Die forschungsbasierte Beratungsagentur pollytix strategic research gmbh hat mit dem MdB-Twitter-Netzwerk ein interaktives Tool entwickelt, mit dem sich das Netzwerk der Bundestagsabgeordneten auf vielfältige Weise analysieren und interpretieren lässt: Wie sind die MdBs untereinander vernetzt? Folgen sich nur Fraktionskollegen oder haben Politiker auch Follower mit anderem Parteibuch und können somit auch die (Twitter-)Agenda der politischen Konkurrenz beeinflussen? Wer von den Parlamentariern hat die meisten Follower – sowohl unter den MdBs als auch in der gesamten Twitter-Gemeinde?

Mehr als die Hälfte der Abgeordneten twittern

Insgesamt sind rund 60% der derzeit 630 MdBs bei Twitter vertreten. Vor allem die Grünen stechen als digitale Partei hervor: circa neun von zehn Grünen-Abgeordneten sind bei Twitter aktiv; bei den Linken und der SPD ist es immerhin noch jeweils etwa 70%. Das digitale Schlusslicht bildet die CDU/CSU-Fraktion: Von den 309 Abgeordneten besitzen etwas weniger als die Hälfte der Fraktionsmitglieder einen Twitter-Account. Unter allen Twitter-Accounts finden sich auch einige Karteileichen, die entweder noch nie getwittert haben oder die in dem einzigen bestehenden Tweet auf Facebook als Ort der Kommunikation verweisen. Das Besitzen eines Twitter-Accounts bedeutet also nicht zwingend, dass die Abgeordneten digitale Kommunikation und die sich bietenden Möglichkeiten zu nutzen wissen.

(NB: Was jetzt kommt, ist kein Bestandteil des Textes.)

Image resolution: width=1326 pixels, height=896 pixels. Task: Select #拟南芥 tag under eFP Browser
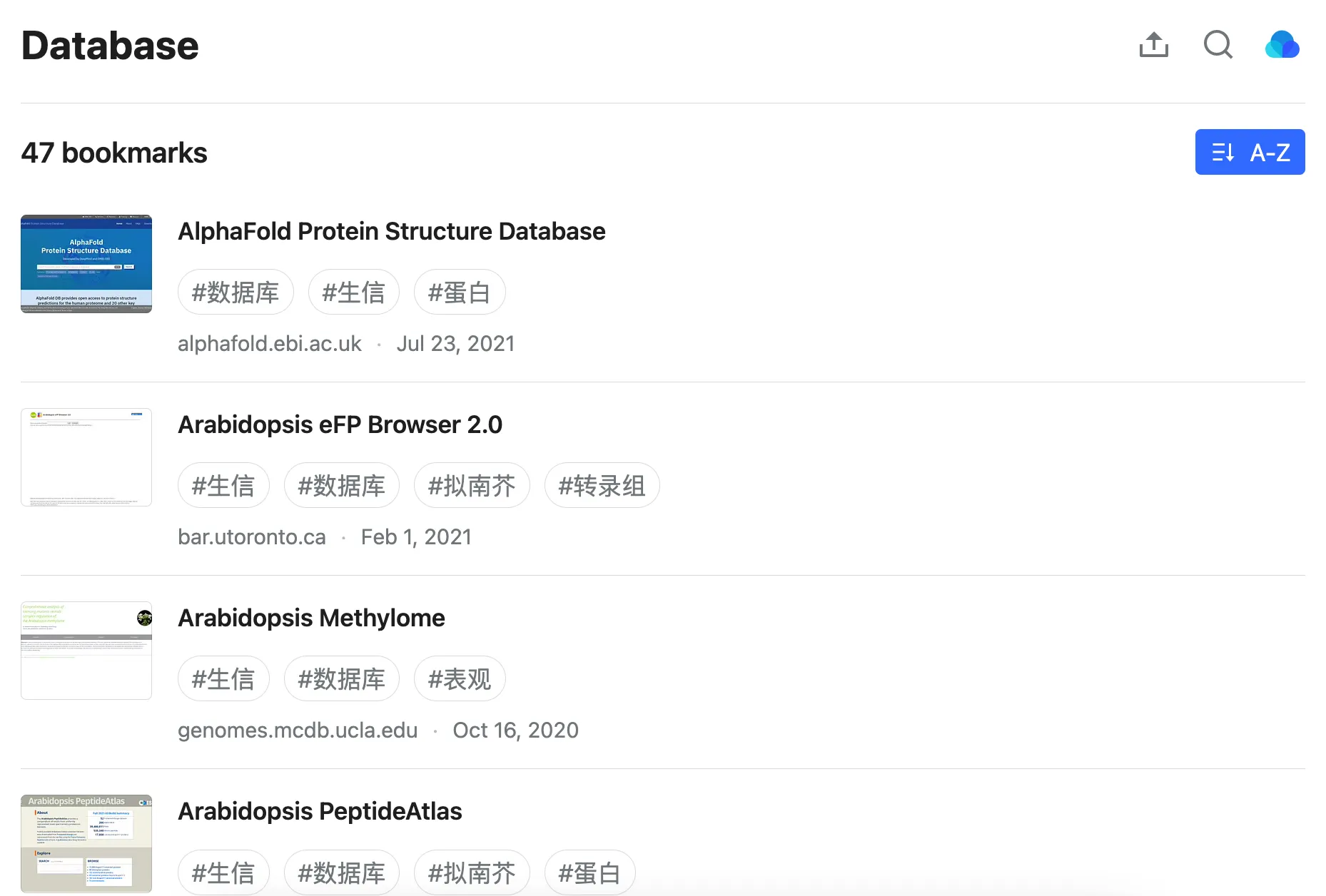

Linke-Abgeordnete werden von ihren MdB-Kollegen weitgehend ignoriert

Das MdB-Twitter-Netzwerk gibt Aufschlüsse darüber, wer von den Parlamentariern die meisten Follower bei Twitter besitzt – sowohl innerhalb des Bundestages als auch in der gesamten Twitter-Gemeinde. Dabei wird die Anzahl der Follower durch verschieden große Kreise dargestellt: Je größer der Kreis, desto mehr Follower hat der oder die einzelne Abgeordnete. Unter den Platzhirschen im politischen Twitter-Revier sind wenige Überraschungen: Sigmar Gabriel, Thomas Oppermann, Peter Altmaier, Peter Tauber und Volker Beck werden von sehr vielen Abgeordneten gefolgt. Auch die CSU-Politikerin Dorothee Bär kann sich über viele Follower unter den Parlamentariern freuen. Die Linken hingegen scheinen auch im MdB-Twitter-Netzwerk in der Opposition: Hier sticht kein Politiker durch eine besonders hohe Followerzahl hervor. Linken-Politiker werden von den anderen MdBs folglich eher stiefmütterlich behandelt.

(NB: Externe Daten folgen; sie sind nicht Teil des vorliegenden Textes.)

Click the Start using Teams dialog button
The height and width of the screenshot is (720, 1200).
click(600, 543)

Account-Magneten im gesamten Twitter-Netzwerk bei jeder Partei erkennbar

Das Bild ändert sich jedoch, wenn man die Followerzahl nicht allein auf das Netzwerk der Abgeordneten bezieht, sondern auf alle Twitter-Nutzer. Hier kristallisieren sich bei allen Parteien Account-Magneten heraus, deren Anziehungskraft in der gesamten Twitter-Gemeinde besonders hoch ist. So ist wenigstens bei Twitter die Übermacht von CDU/CSU und SPD gegenüber den kleinen Parteien ausgehebelt.

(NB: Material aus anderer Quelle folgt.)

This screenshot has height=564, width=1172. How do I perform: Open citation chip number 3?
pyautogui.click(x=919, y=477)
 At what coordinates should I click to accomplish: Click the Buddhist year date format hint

Die Filterbubble macht auch nicht vor Politikern halt

Auffällig ist, dass sich die Abgeordneten der einzelnen Fraktionen auch bei Twitter zu konzentrierten Gruppierungen zusammenfinden. Während die Verbindungen innerhalb der Parteien besonders stark ausgeprägt sind, lässt sich ein Brückenschlag über Parteigrenzen deutlich seltener finden. D.h. Abgeordnete folgen bei Twitter eher ihren Parteikollegen als der politischen Konkurrenz. So wie die Abgeordneten Twitter nutzen, verstehen sie darin scheinbar eher ein Instrument zur Unterstützung und Verbreitung der Parteimeinung als eine Plattform zum politischen Diskurs – auch mit der politischen Konkurrenz. Die viel beschriebene Filterbubble scheint somit auch nicht vor den Abgeordneten des Bundestages halt zu machen.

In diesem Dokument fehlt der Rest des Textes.